▶ [Working data]:
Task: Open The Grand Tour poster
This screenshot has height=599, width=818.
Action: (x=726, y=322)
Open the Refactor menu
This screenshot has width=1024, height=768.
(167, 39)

▶ [What is needed]: Set down every record above exactly as written.

▶ [Exercise solution]:
Task: Open The Grand Tour poster
This screenshot has height=599, width=818.
Action: (x=726, y=322)
Open the Refactor menu
This screenshot has width=1024, height=768.
(167, 39)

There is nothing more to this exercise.